Also being part of the conversation about values seems to be a nice thing to do.

I doubt that joining a church would be any more effective in creating change in that church (or broader society) than a vegan getting a job at Taco Bell (even as an assistant manager) would be effective in changing the menu at the restaurant (or the eating habits of broader society).
1) Vegans who work at restaurants that prominently serve cruelty-free meat are probably moving society marginally towards their own values, arguably more so than with a vegan-food-only restaurant. If your personal values are too far from a specific religion, then obviously you will not be very effective, eg if you are a liberal, then probably Southern Baptists are a bad fit, but a mainline Protestant church might be okay.

2) My argument for religious participation is a relative one. That is, I'm arguing that because religions are better than other institutions at pushing their values to the future, that changes made to religious institutions have a greater impact on the future than changes made to other social institutions. Thus, unless you think our ability to change broader society through religious participation is zero, the relative point still stands and is disanalogous to your Taco Bell example.

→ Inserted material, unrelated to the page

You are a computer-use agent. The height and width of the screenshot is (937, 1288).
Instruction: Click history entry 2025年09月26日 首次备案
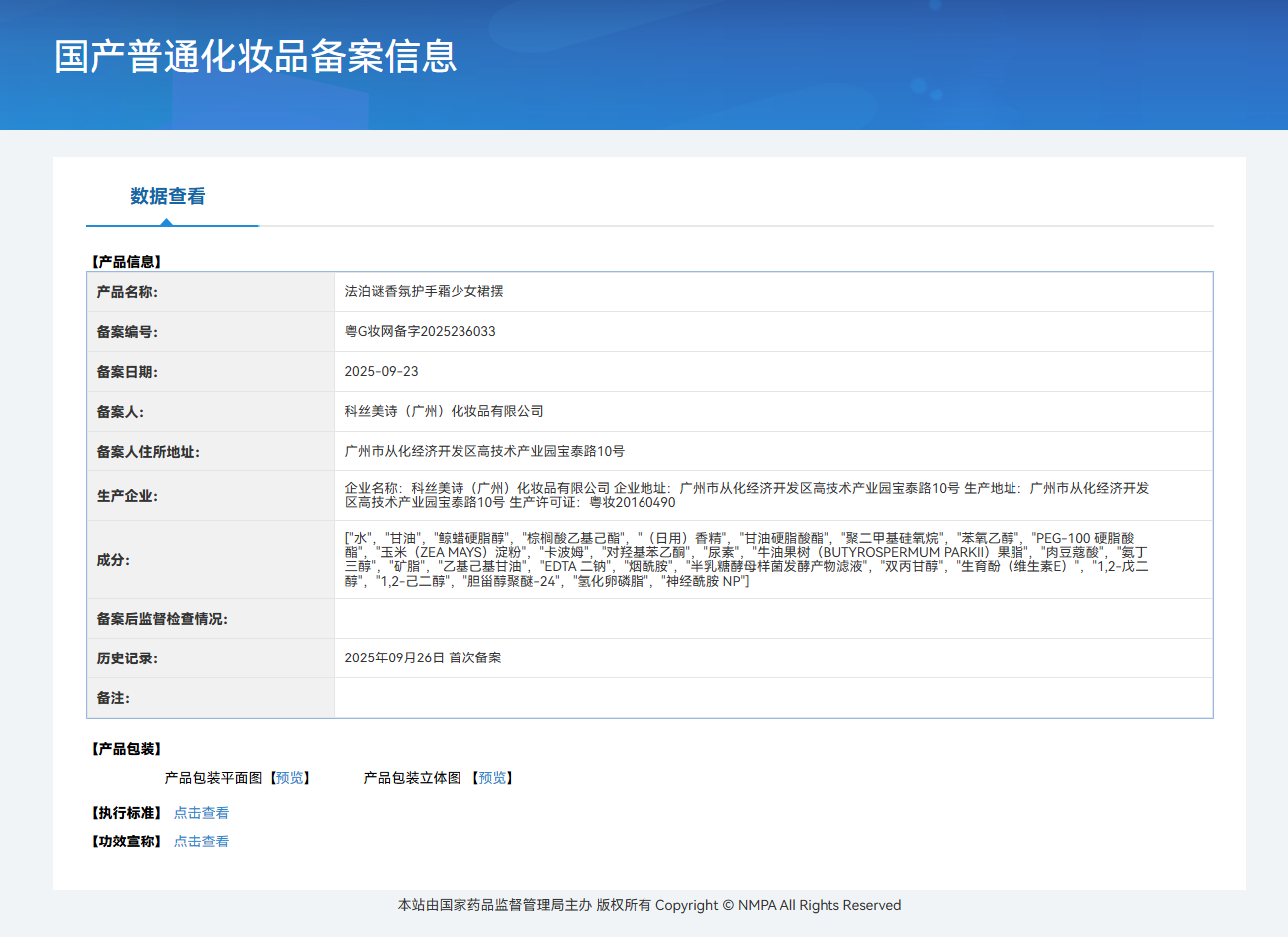coord(423,657)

3) Corporations typically have hierarchical and disciplined authority structures for decision-making. Some religions do as well, but at least in the US, Protestant churches and preachers are often quite independent and there is a lot of regional variation in theology, practice, and values. My own experience in Christian churches is that the deacons and elders often have a large impact on the character of a church, not infrequently being more powerful than the preacher. So I don't agree that "assistant manager" position equivalents for religion don't have an impact on their church culture. Yes, they probably won't convince everyone to become atheists (although they are well-placed to do so). But they can make marginal changes, eg on gender issues or theological ones.